(Pixel coordinate grounding data)

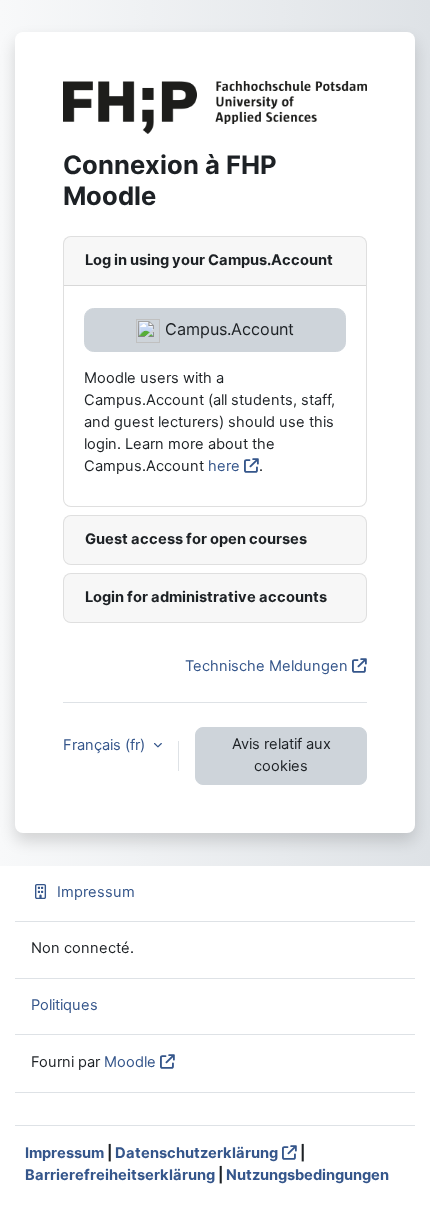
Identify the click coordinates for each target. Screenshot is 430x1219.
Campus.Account (227, 329)
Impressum (96, 892)
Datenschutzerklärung (196, 1153)
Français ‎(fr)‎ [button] (106, 745)
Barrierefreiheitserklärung (120, 1175)
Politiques (64, 1005)
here (224, 466)
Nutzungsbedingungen (307, 1175)
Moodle (130, 1062)
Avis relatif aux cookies (281, 755)
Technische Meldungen (266, 666)
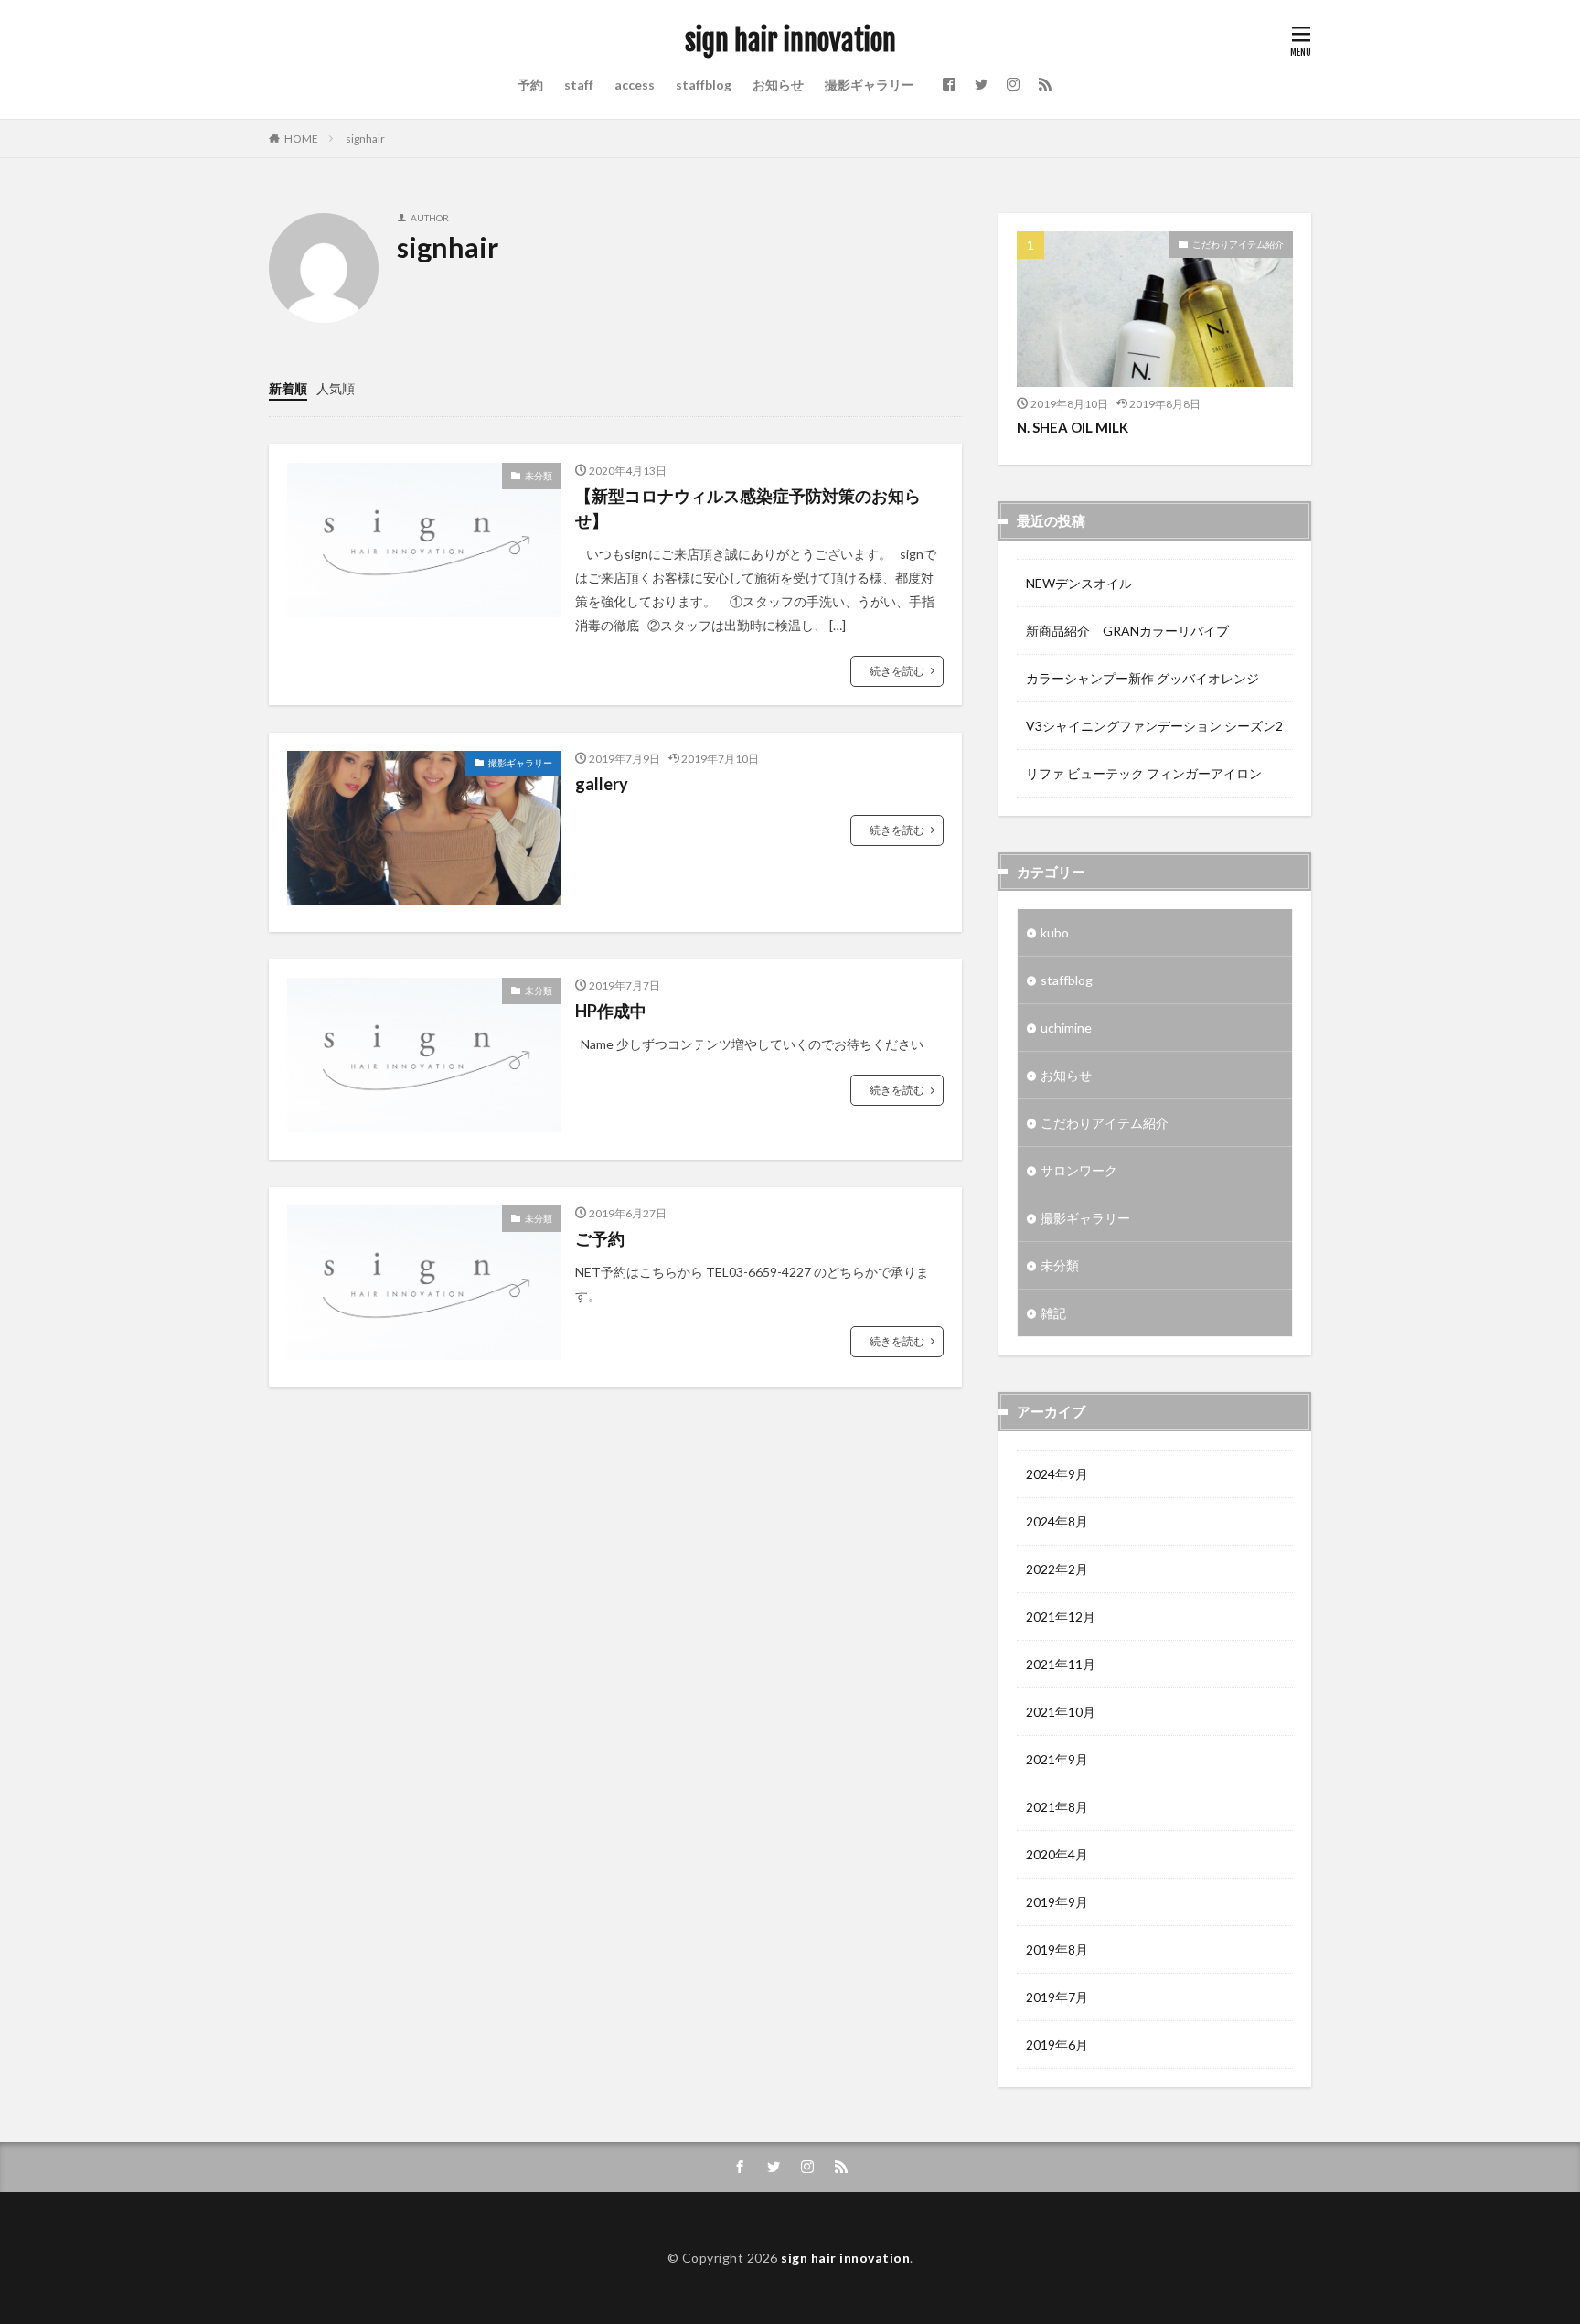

• [TASK STATEMENT]: Only the lines from the one containing "Nutzungsbedingungen (307, 1175)" through the end of the records should be copied, exactly and with both ends included; the pictures should not.

• [WRITTEN ANSWER]:
Nutzungsbedingungen (307, 1175)
Moodle (130, 1062)
Avis relatif aux cookies (281, 755)
Technische Meldungen (266, 666)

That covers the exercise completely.